A NEURAL-NETWORK APPROACH TO CLASSIFICATION OF SIDESCAN SONAR IMAGERY FROM A MIDOCEAN RIDGE AREA

A neural-network approach to classification of sidescan-sonar imagery is tested on data from three distinct geoacoustic provinces of a midocean-ridge spreading center: axial valley, ridge flank, and sediment pond. The extraction of representative features from the sidescan imagery is analyzed, and the performance of several commonly used texture measures are compared in terms of classification accuracy using a backpropagation neural network.

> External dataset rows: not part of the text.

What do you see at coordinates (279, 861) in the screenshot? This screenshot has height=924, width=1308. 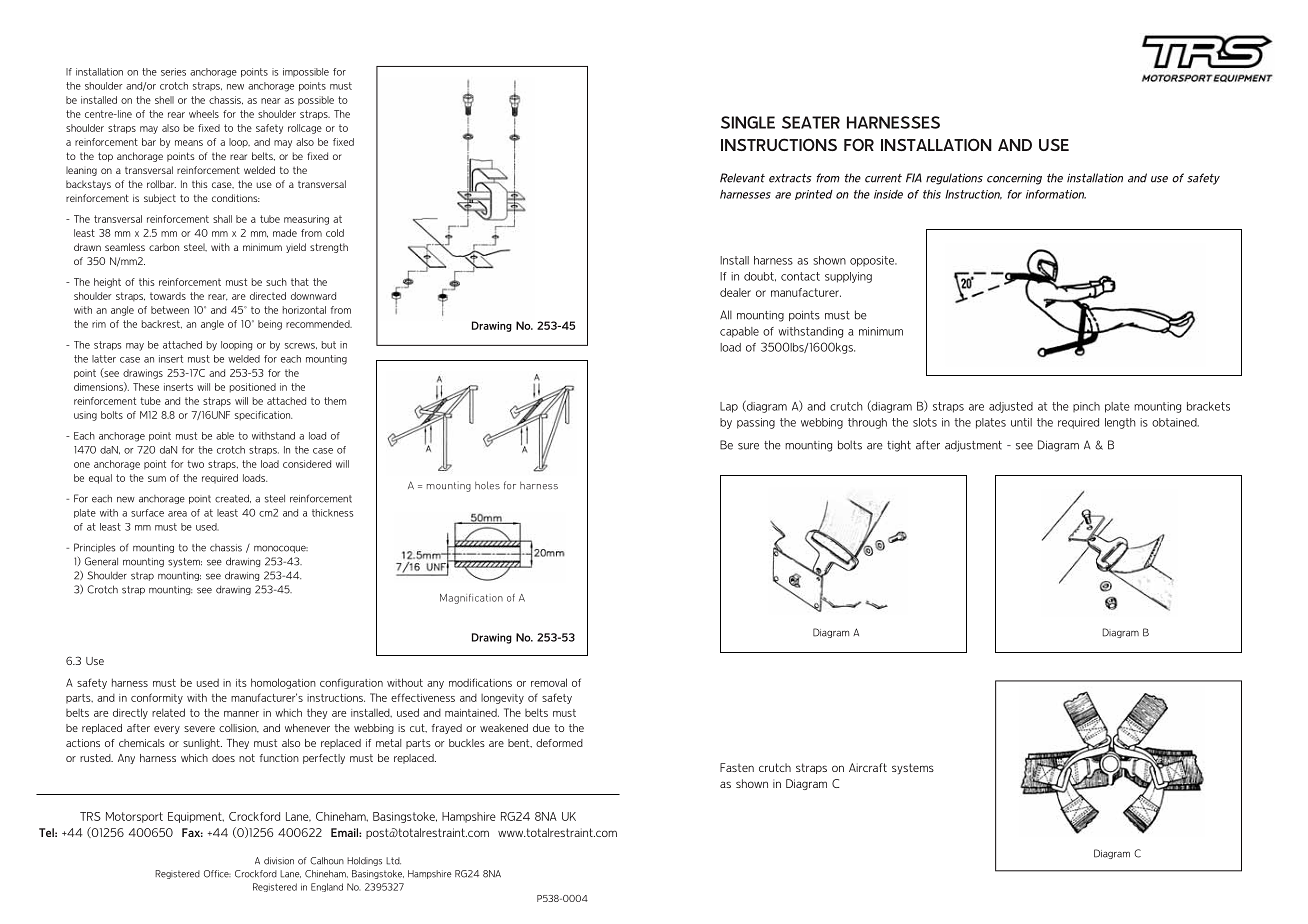 I see `division` at bounding box center [279, 861].
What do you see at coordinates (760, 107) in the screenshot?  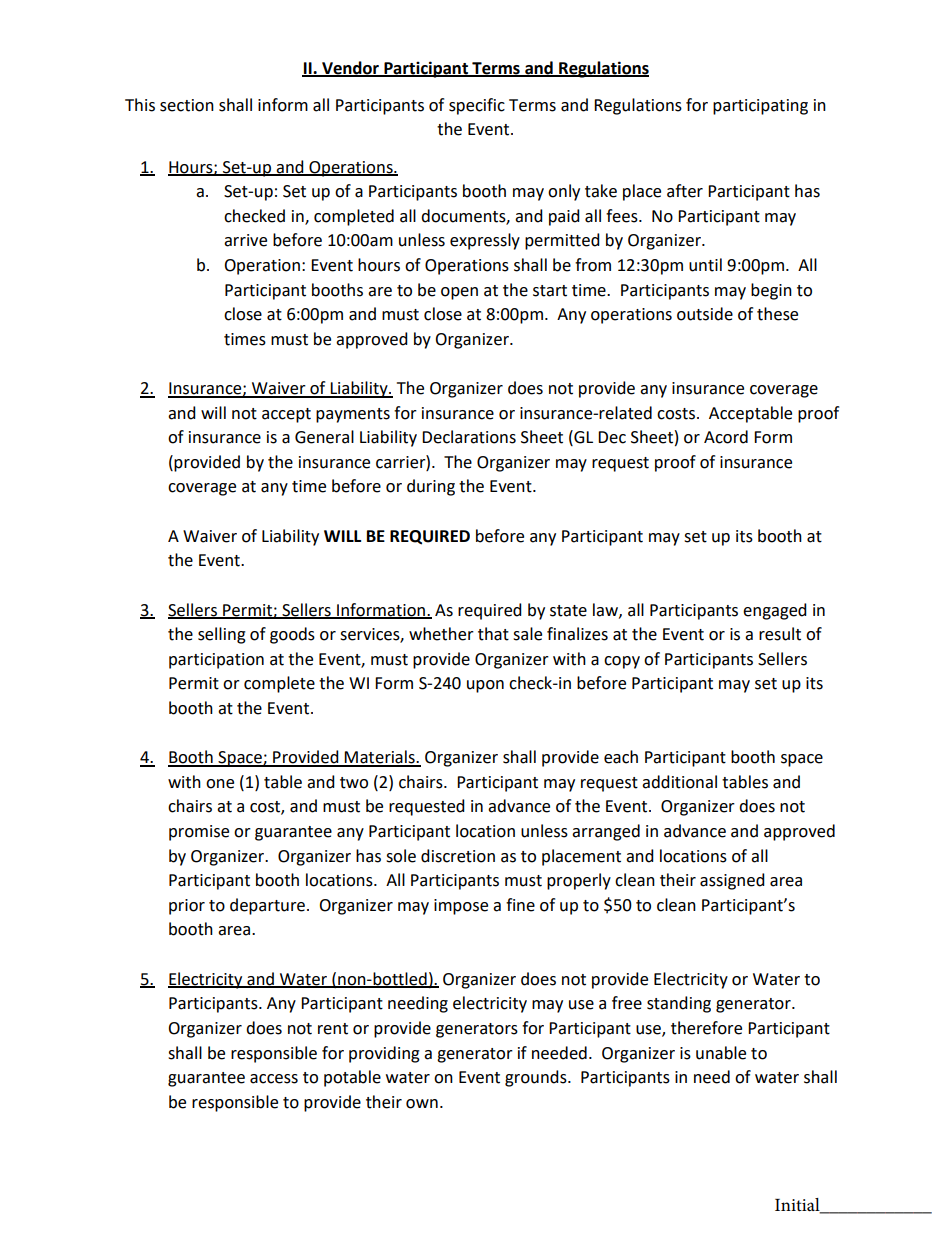 I see `participating` at bounding box center [760, 107].
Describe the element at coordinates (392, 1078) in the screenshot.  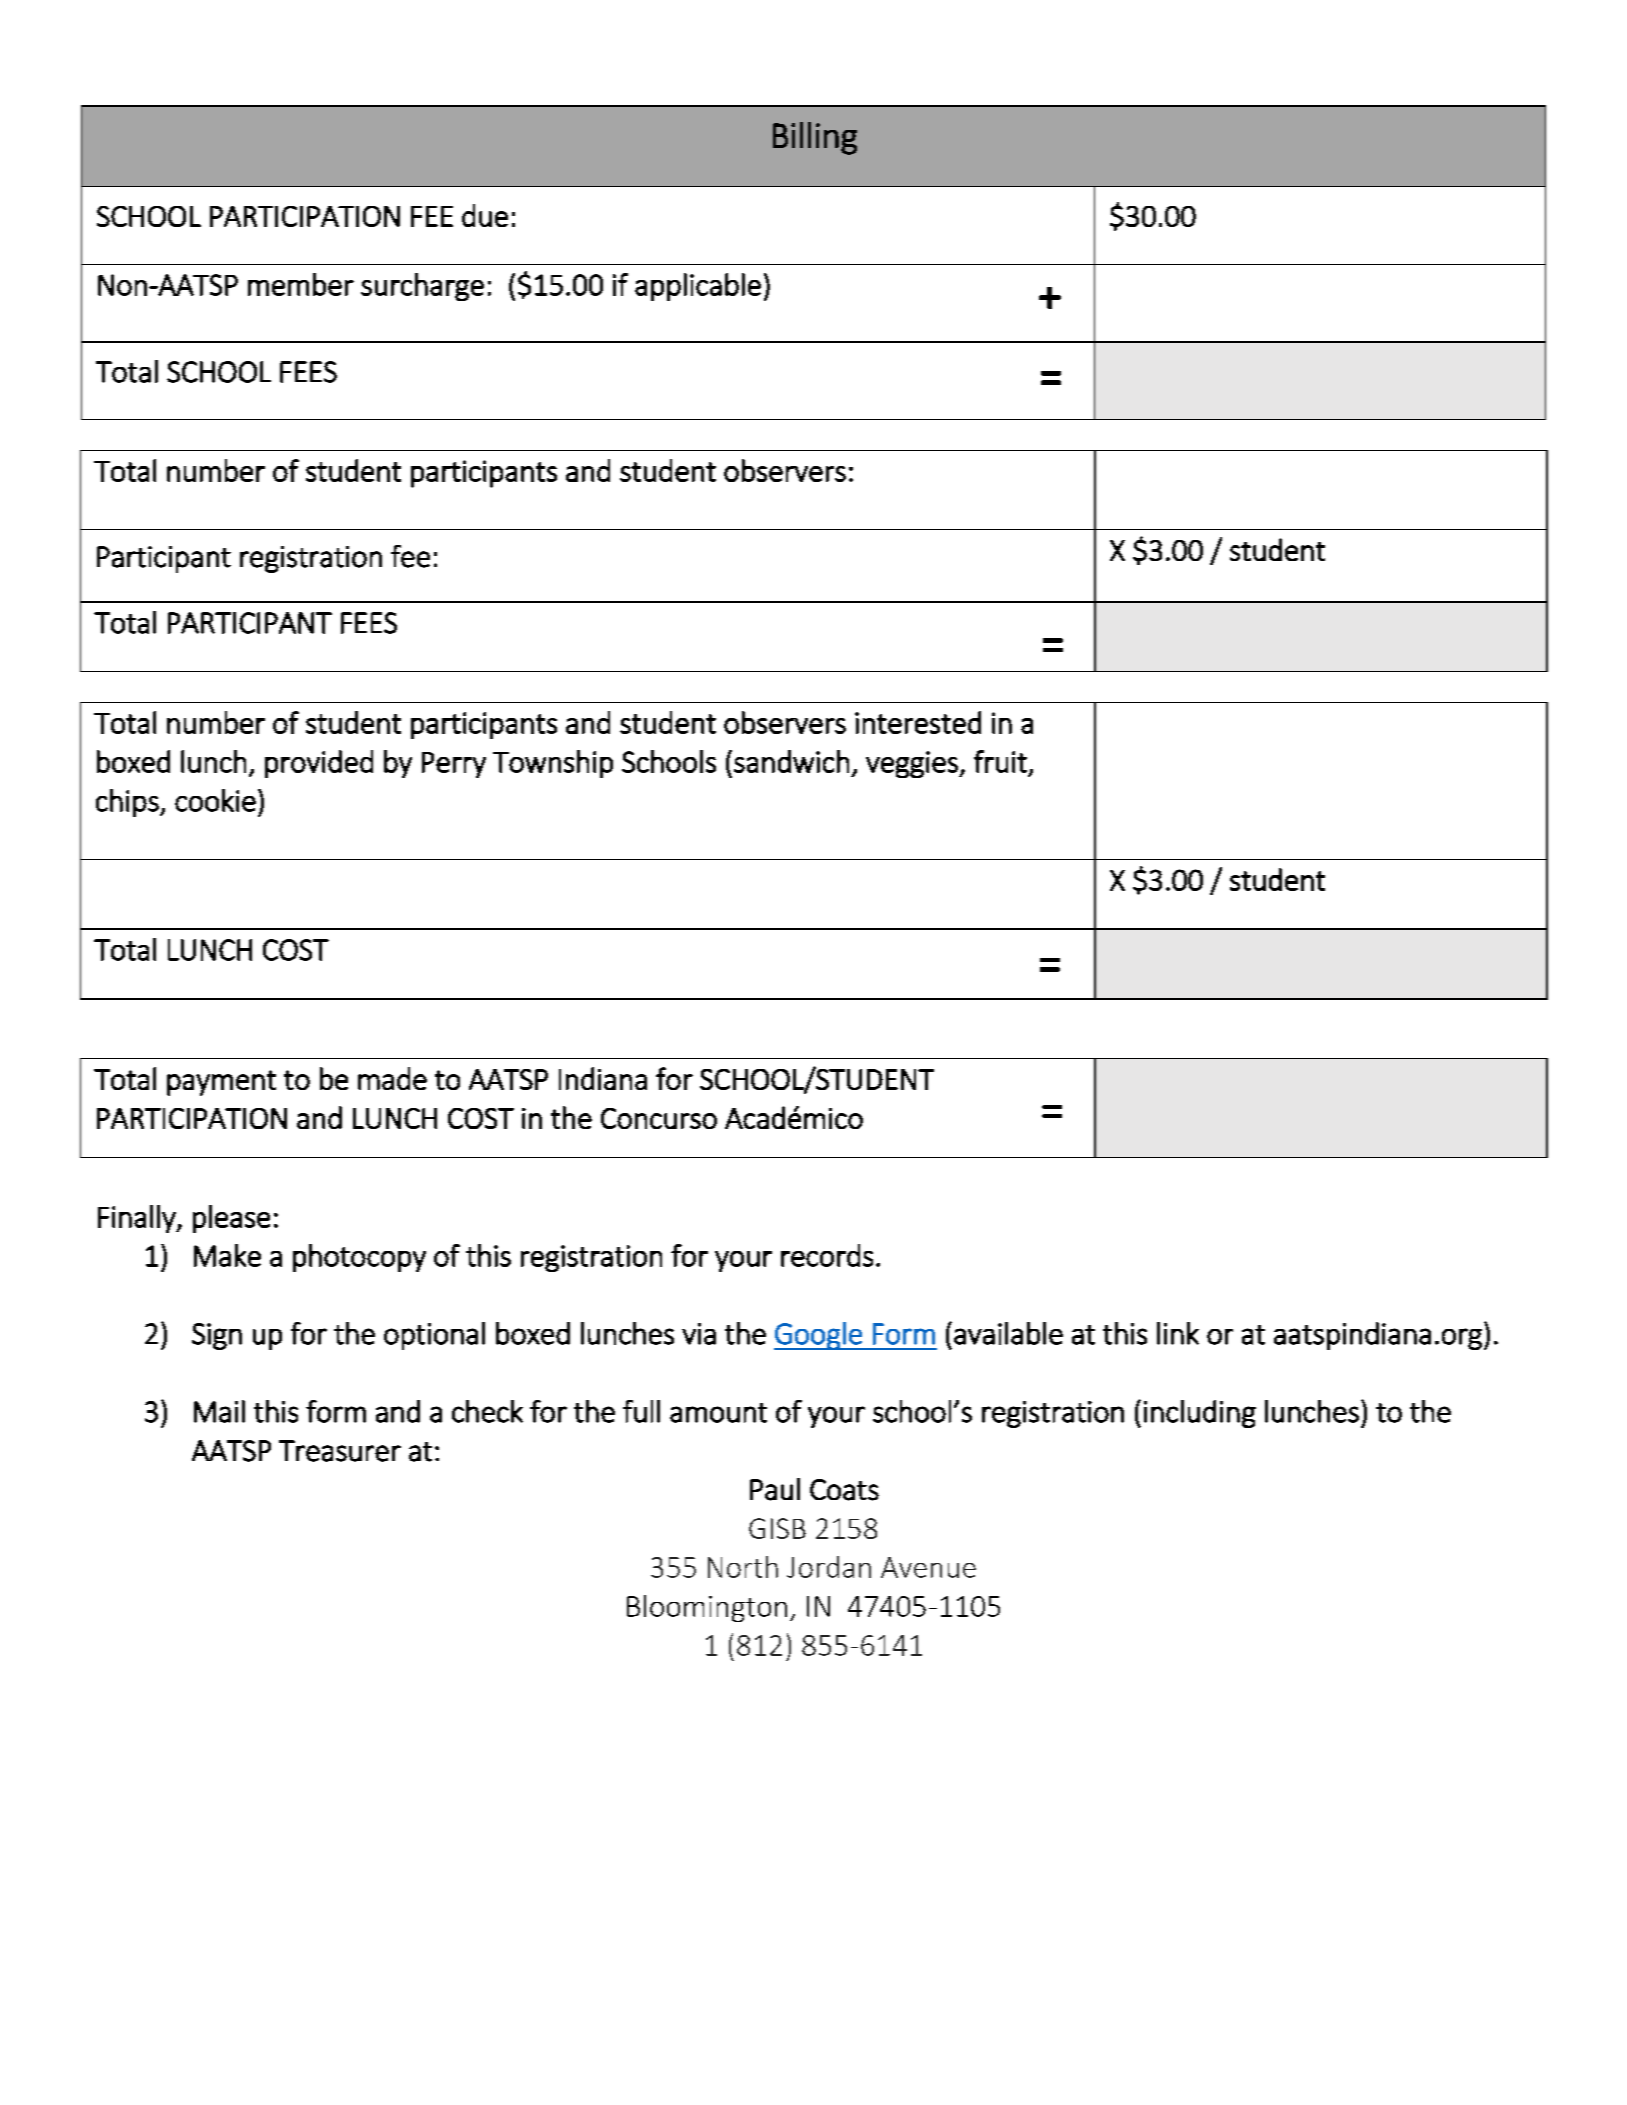
I see `made` at that location.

A suite of experiments compares the effectiveness of different feature vectors, the selection of training patterns, the configuration of the neural network, and two widely used statistical methods: Fisher-pairwise classifier and nearest-mean algorithm with Mahalanobis distance measure. The feature vectors compared here comprise spectral estimates, gray-level run length, spatial gray-level dependence matrix, and gray-level differences. The overall accurate classification rates using the best feature set for the three seafloor types are: sediment ponds, 85.9%; ridge flanks, 91.2%; and valleys, 80.1%. While most current approaches are statistical, the significant finding in this study is that high performance for seafloor classification in terms of accuracy and computation can be achieved using a neural network with the proper combination of texture features. These are preliminary results of our program toward the automated segmentation and classification of undersea terrain.